--- START OF Data ---

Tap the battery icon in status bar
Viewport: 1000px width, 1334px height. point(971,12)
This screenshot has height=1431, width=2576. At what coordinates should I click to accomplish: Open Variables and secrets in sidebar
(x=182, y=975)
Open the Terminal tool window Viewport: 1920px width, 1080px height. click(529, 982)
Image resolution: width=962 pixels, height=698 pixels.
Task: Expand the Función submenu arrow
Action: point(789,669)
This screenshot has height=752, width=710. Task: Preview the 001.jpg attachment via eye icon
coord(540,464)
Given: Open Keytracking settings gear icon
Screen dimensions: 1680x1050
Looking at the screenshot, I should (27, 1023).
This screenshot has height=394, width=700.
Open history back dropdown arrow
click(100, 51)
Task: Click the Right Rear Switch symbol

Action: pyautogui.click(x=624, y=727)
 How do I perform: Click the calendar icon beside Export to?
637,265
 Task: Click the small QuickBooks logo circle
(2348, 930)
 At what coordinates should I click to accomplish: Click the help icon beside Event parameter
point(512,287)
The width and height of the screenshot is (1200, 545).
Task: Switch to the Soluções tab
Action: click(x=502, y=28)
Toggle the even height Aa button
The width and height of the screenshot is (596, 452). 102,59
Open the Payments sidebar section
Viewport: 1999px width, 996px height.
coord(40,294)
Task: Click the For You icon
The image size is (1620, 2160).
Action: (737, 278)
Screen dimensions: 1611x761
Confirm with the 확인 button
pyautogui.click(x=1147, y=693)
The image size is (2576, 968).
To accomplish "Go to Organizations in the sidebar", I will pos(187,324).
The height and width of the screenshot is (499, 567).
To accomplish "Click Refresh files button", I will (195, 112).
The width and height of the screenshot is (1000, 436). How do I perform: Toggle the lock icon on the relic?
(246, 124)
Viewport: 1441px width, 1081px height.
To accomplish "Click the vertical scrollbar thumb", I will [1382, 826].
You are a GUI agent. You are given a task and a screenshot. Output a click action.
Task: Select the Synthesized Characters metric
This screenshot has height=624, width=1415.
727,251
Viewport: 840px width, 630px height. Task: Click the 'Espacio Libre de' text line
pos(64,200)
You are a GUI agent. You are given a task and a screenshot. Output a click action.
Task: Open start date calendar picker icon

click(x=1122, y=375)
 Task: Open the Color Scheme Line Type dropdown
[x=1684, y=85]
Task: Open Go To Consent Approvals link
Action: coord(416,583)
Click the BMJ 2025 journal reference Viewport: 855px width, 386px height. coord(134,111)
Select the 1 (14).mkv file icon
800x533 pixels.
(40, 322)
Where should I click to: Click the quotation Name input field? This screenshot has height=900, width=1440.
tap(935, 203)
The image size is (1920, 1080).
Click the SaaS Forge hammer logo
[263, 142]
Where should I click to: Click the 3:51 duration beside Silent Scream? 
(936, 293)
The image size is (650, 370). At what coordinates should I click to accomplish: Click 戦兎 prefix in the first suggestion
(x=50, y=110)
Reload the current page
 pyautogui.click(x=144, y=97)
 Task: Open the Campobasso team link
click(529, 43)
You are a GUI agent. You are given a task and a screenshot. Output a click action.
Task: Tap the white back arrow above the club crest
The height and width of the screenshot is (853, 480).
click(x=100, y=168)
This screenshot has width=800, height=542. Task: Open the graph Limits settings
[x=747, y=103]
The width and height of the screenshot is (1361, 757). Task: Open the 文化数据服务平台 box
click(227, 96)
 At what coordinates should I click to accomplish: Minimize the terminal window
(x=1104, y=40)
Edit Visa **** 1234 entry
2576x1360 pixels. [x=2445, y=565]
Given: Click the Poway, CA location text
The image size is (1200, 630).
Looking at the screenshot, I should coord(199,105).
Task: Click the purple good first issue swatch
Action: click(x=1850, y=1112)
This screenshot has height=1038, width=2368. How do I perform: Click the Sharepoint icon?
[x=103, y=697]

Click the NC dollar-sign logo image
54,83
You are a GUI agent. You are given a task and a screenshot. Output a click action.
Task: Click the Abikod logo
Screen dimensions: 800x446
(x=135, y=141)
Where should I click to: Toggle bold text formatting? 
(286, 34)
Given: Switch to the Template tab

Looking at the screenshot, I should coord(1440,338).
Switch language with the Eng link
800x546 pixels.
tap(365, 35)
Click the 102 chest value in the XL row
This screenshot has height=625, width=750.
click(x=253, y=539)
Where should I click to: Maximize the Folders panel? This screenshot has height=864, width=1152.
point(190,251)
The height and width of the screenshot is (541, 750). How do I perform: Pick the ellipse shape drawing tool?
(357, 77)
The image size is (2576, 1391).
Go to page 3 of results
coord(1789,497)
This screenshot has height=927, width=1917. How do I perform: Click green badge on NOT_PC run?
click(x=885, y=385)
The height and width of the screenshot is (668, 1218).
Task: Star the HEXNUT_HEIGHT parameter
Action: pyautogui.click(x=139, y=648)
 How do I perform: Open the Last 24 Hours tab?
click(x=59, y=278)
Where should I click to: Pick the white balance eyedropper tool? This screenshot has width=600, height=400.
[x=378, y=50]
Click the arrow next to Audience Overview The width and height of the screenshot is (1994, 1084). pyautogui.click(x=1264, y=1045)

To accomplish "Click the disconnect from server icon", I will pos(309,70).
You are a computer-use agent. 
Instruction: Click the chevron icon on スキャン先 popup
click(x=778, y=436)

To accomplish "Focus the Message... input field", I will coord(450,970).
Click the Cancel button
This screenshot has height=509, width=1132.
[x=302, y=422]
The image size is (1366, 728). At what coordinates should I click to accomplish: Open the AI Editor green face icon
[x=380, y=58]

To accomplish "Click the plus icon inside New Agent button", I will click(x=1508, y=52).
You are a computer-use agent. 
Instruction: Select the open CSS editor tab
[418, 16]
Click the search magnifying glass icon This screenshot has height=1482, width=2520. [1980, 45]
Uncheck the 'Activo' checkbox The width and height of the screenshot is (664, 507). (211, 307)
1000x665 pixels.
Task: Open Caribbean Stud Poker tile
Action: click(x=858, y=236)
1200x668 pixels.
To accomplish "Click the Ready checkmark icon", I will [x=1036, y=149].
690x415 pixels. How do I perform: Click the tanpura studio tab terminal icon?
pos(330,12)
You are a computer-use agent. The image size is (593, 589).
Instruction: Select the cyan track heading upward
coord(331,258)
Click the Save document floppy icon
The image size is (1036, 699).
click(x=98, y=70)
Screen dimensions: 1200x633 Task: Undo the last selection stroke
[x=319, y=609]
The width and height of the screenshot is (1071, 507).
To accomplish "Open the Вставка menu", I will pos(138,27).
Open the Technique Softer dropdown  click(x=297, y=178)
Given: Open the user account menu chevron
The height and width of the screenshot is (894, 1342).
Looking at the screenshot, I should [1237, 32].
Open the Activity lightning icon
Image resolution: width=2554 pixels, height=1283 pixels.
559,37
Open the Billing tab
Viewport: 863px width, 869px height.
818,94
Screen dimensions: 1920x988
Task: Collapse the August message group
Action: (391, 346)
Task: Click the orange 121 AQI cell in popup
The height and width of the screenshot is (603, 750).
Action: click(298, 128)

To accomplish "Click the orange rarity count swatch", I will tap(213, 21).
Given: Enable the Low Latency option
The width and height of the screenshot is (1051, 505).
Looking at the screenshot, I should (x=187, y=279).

--- END OF Data ---

Return every line of the rows above, copied character for character with nothing altered, added, or left out.

Tap the battery icon in status bar
Viewport: 1000px width, 1334px height. point(971,12)
This screenshot has height=1431, width=2576. At what coordinates should I click to accomplish: Open Variables and secrets in sidebar
(x=182, y=975)
Open the Terminal tool window Viewport: 1920px width, 1080px height. click(529, 982)
Image resolution: width=962 pixels, height=698 pixels.
Task: Expand the Función submenu arrow
Action: point(789,669)
This screenshot has height=752, width=710. Task: Preview the 001.jpg attachment via eye icon
coord(540,464)
Given: Open Keytracking settings gear icon
Screen dimensions: 1680x1050
Looking at the screenshot, I should (27, 1023).
This screenshot has height=394, width=700.
Open history back dropdown arrow
click(100, 51)
Task: Click the Right Rear Switch symbol

Action: pyautogui.click(x=624, y=727)
 How do I perform: Click the calendar icon beside Export to?
637,265
 Task: Click the small QuickBooks logo circle
(2348, 930)
 At what coordinates should I click to accomplish: Click the help icon beside Event parameter
point(512,287)
The width and height of the screenshot is (1200, 545).
Task: Switch to the Soluções tab
Action: click(x=502, y=28)
Toggle the even height Aa button
The width and height of the screenshot is (596, 452). 102,59
Open the Payments sidebar section
Viewport: 1999px width, 996px height.
coord(40,294)
Task: Click the For You icon
The image size is (1620, 2160).
Action: (737, 278)
Screen dimensions: 1611x761
Confirm with the 확인 button
pyautogui.click(x=1147, y=693)
The image size is (2576, 968).
To accomplish "Go to Organizations in the sidebar", I will pos(187,324).
The height and width of the screenshot is (499, 567).
To accomplish "Click Refresh files button", I will (195, 112).
The width and height of the screenshot is (1000, 436). How do I perform: Toggle the lock icon on the relic?
(246, 124)
Viewport: 1441px width, 1081px height.
To accomplish "Click the vertical scrollbar thumb", I will [1382, 826].
You are a GUI agent. You are given a task and a screenshot. Output a click action.
Task: Select the Synthesized Characters metric
This screenshot has height=624, width=1415.
727,251
Viewport: 840px width, 630px height. Task: Click the 'Espacio Libre de' text line
pos(64,200)
You are a GUI agent. You are given a task and a screenshot. Output a click action.
Task: Open start date calendar picker icon

click(x=1122, y=375)
 Task: Open the Color Scheme Line Type dropdown
[x=1684, y=85]
Task: Open Go To Consent Approvals link
Action: coord(416,583)
Click the BMJ 2025 journal reference Viewport: 855px width, 386px height. coord(134,111)
Select the 1 (14).mkv file icon
800x533 pixels.
(40, 322)
Where should I click to: Click the quotation Name input field? This screenshot has height=900, width=1440.
tap(935, 203)
The image size is (1920, 1080).
Click the SaaS Forge hammer logo
[263, 142]
Where should I click to: Click the 3:51 duration beside Silent Scream? 
(936, 293)
The image size is (650, 370). At what coordinates should I click to accomplish: Click 戦兎 prefix in the first suggestion
(x=50, y=110)
Reload the current page
 pyautogui.click(x=144, y=97)
 Task: Open the Campobasso team link
click(529, 43)
You are a GUI agent. You are given a task and a screenshot. Output a click action.
Task: Tap the white back arrow above the club crest
The height and width of the screenshot is (853, 480).
click(x=100, y=168)
This screenshot has width=800, height=542. Task: Open the graph Limits settings
[x=747, y=103]
The width and height of the screenshot is (1361, 757). Task: Open the 文化数据服务平台 box
click(227, 96)
 At what coordinates should I click to accomplish: Minimize the terminal window
(x=1104, y=40)
Edit Visa **** 1234 entry
2576x1360 pixels. [x=2445, y=565]
Given: Click the Poway, CA location text
The image size is (1200, 630).
Looking at the screenshot, I should coord(199,105).
Task: Click the purple good first issue swatch
Action: click(x=1850, y=1112)
This screenshot has height=1038, width=2368. How do I perform: Click the Sharepoint icon?
[x=103, y=697]

Click the NC dollar-sign logo image
54,83
You are a GUI agent. You are given a task and a screenshot. Output a click action.
Task: Click the Abikod logo
Screen dimensions: 800x446
(x=135, y=141)
Where should I click to: Toggle bold text formatting? 
(286, 34)
Given: Switch to the Template tab

Looking at the screenshot, I should coord(1440,338).
Switch language with the Eng link
800x546 pixels.
tap(365, 35)
Click the 102 chest value in the XL row
This screenshot has height=625, width=750.
click(x=253, y=539)
Where should I click to: Maximize the Folders panel? This screenshot has height=864, width=1152.
point(190,251)
The height and width of the screenshot is (541, 750). How do I perform: Pick the ellipse shape drawing tool?
(357, 77)
The image size is (2576, 1391).
Go to page 3 of results
coord(1789,497)
This screenshot has height=927, width=1917. How do I perform: Click green badge on NOT_PC run?
click(x=885, y=385)
The height and width of the screenshot is (668, 1218).
Task: Star the HEXNUT_HEIGHT parameter
Action: pyautogui.click(x=139, y=648)
 How do I perform: Open the Last 24 Hours tab?
click(x=59, y=278)
Where should I click to: Pick the white balance eyedropper tool? This screenshot has width=600, height=400.
[x=378, y=50]
Click the arrow next to Audience Overview The width and height of the screenshot is (1994, 1084). pyautogui.click(x=1264, y=1045)

To accomplish "Click the disconnect from server icon", I will pos(309,70).
You are a computer-use agent. 
Instruction: Click the chevron icon on スキャン先 popup
click(x=778, y=436)

To accomplish "Focus the Message... input field", I will coord(450,970).
Click the Cancel button
This screenshot has height=509, width=1132.
[x=302, y=422]
The image size is (1366, 728). At what coordinates should I click to accomplish: Open the AI Editor green face icon
[x=380, y=58]

To accomplish "Click the plus icon inside New Agent button", I will click(x=1508, y=52).
You are a computer-use agent. 
Instruction: Select the open CSS editor tab
[418, 16]
Click the search magnifying glass icon This screenshot has height=1482, width=2520. [1980, 45]
Uncheck the 'Activo' checkbox The width and height of the screenshot is (664, 507). (211, 307)
1000x665 pixels.
Task: Open Caribbean Stud Poker tile
Action: click(x=858, y=236)
1200x668 pixels.
To accomplish "Click the Ready checkmark icon", I will [x=1036, y=149].
690x415 pixels. How do I perform: Click the tanpura studio tab terminal icon?
pos(330,12)
You are a computer-use agent. The image size is (593, 589).
Instruction: Select the cyan track heading upward
coord(331,258)
Click the Save document floppy icon
The image size is (1036, 699).
click(x=98, y=70)
Screen dimensions: 1200x633 Task: Undo the last selection stroke
[x=319, y=609]
The width and height of the screenshot is (1071, 507).
To accomplish "Open the Вставка menu", I will pos(138,27).
Open the Technique Softer dropdown  click(x=297, y=178)
Given: Open the user account menu chevron
The height and width of the screenshot is (894, 1342).
Looking at the screenshot, I should [1237, 32].
Open the Activity lightning icon
Image resolution: width=2554 pixels, height=1283 pixels.
559,37
Open the Billing tab
Viewport: 863px width, 869px height.
818,94
Screen dimensions: 1920x988
Task: Collapse the August message group
Action: (391, 346)
Task: Click the orange 121 AQI cell in popup
The height and width of the screenshot is (603, 750).
Action: click(298, 128)

To accomplish "Click the orange rarity count swatch", I will tap(213, 21).
Given: Enable the Low Latency option
The width and height of the screenshot is (1051, 505).
Looking at the screenshot, I should (x=187, y=279).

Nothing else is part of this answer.